Los murciélagos al sentir la luz emprendieron vuelo hacia la salida haciendo retroceder a Estanislao, y el viento que hacían con sus alas agitaban la llama del candil causando un efecto de movimiento en las estatuas. Después de un rato se acercó a ellas y la luz le hizo descubrir detrás de éstas, un gran sol hecho de láminas de oro; y esparcidos por el suelo, cuchillos, vasos, alfileres, brazaletes y platos de oro y plata, así como collares de chaquiras, huacos y mantos semiocultos por el excremento de los murciélagos.

Esta imponente visión lo llevó a pensar en lo que había leído sobre la posible existencia de un templo yunga en estas tierras.

Estanislao Sanginés, hombre de respetable cultura, midió sobre el aporte que este descubrimiento sería para el mundo y para su pueblo.
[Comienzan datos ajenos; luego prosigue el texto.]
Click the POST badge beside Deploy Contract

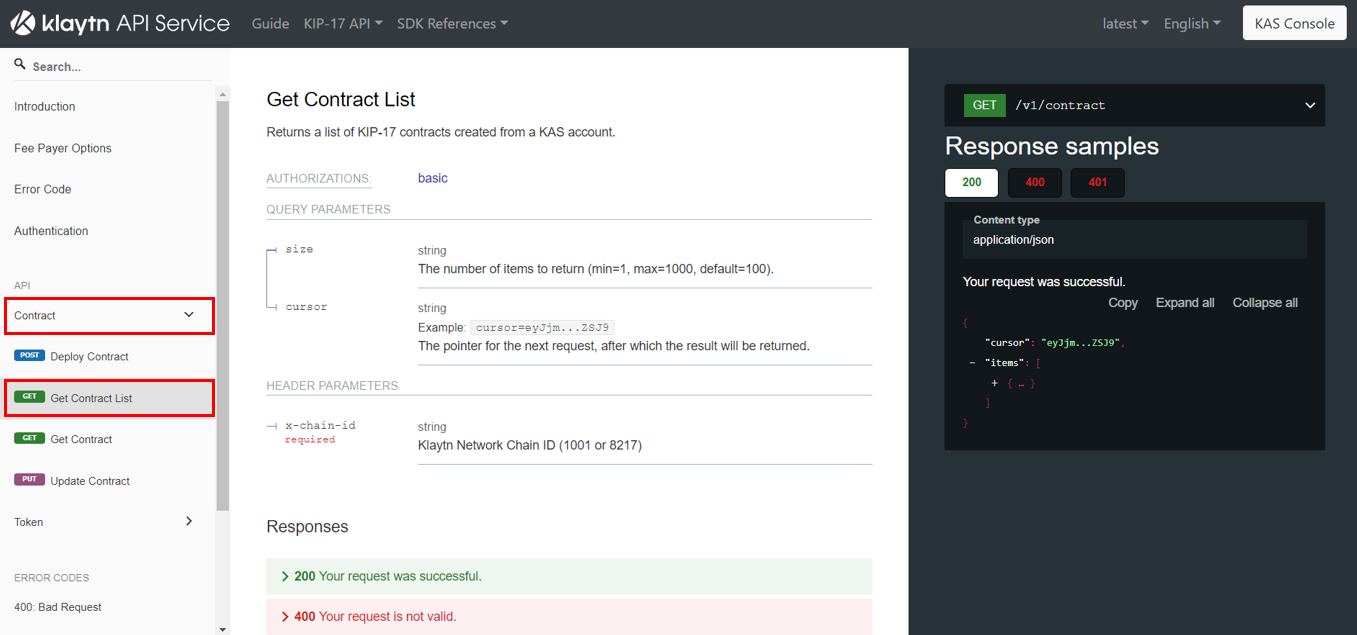[29, 356]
Su honradez a toda prueba era reconocida por todos, tal como se conocía su pobreza, su soledad y el amor por su pueblo; pero ante esto, después de mucho meditar, se dijo que si todas sus virtudes lo habían tenido siempre en una mala situación, quizás esta sería la ocasión para probar si una mala acción cambiaría su suerte, y decidido se trazó un plan.
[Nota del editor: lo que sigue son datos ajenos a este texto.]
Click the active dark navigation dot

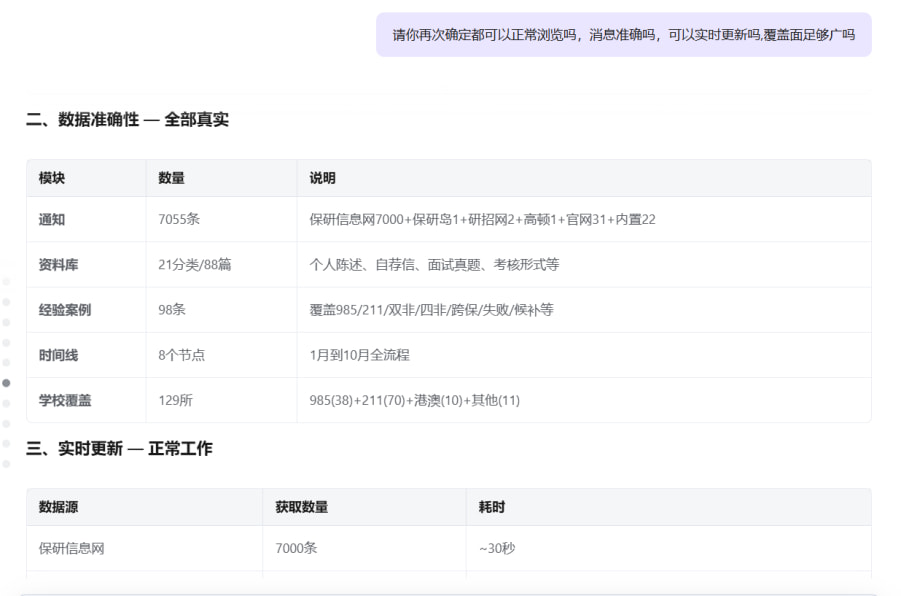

Primero hizo realidad uno de sus sueños; el de conocer todo el Perú, visitando lugares históricos e importantes, lo que hacía con dinero producto de la venta sistemática de pedazos de oro que substraía de la casa de los murciélagos; luego viajó a Lima con el propósito de visitar a su amigo y ex vecino para, con una excelente oferta, comprarle “la banqueta” proponiéndose la construcción de una moderna mansión.

Una vez extraídas las riquezas necesarias hizo amontonar material de construcción e inició pacientemente la ardua tarea de enterrar su descubrimiento, lo que hacía en forma diaria, por las noches y a solas.

Pasaron muchos años y, en ese tiempo, Estanislao Sanginés se convirtió en constante viajero, guardó secretamente mucho dinero en un Banco piurano y dirigió personalmente la construcción de su lujosa mansión para evitar que se descubriera su secreto.

La población entera se preguntaba admirada sobre el origen de su riqueza, tejiéndose los más variados comentarios, desde el hallazgo de un “entierro” hasta el de un “pacto con el diablo”, desmintiéndose esto último por su acción benefactora con la gente humilde.

Sus hijos avergonzados por haberlo dejado solo se sintieron impedidos de acercarse a él, pero el entrañable amor que les tenía hizo que compartieran el producto de su hallazgo, mas no su secreto.

Una noche de mayo, al filo de cumplir 96 años, su cuerpo fue sintiendo una tremenda paz y un deseo enorme de sumirse en un profundo sueño. Llamó a sus hijos para decirles lo mucho que los amaba y para cederles sus bienes.

Días después, acomodado en su lecho recibió con una sonrisa en los labios a la muerte, sonrisa talvez de satisfacción por haber conocido los lugares que siempre había soñado visitar, o por la ironía que representaba haber sido deshonesto por única vez y por ello haber sido premiado hasta el final de su vida; o sonreía, quizás, de las gentes que acompañarían su velatorio sin suponer siquiera que se encontrarían sobre la más inmensa de las fortunas y el más preciado legado histórico, cuyo secreto se estaba llevando a la tumba.